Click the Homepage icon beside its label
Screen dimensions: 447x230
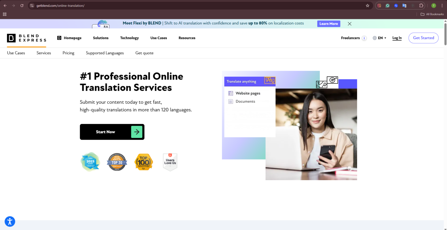pyautogui.click(x=59, y=38)
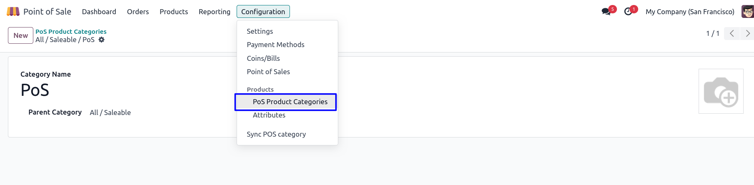Open the Orders menu
This screenshot has width=754, height=185.
pyautogui.click(x=138, y=12)
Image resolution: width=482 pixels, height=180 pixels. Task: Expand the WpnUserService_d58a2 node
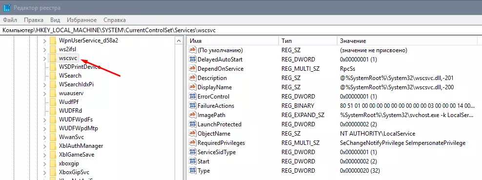pyautogui.click(x=44, y=41)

* _The problem_: With the pictures excluded, retype exactly the lines from the one containing "Screen dimensions: 447x230" through the last line of the listing, both ends included.

* _Solution to this task_:
Screen dimensions: 447x230
pyautogui.click(x=59, y=38)
Open the Orders menu
This screenshot has width=754, height=185.
pyautogui.click(x=138, y=12)
Image resolution: width=482 pixels, height=180 pixels. Task: Expand the WpnUserService_d58a2 node
pyautogui.click(x=44, y=41)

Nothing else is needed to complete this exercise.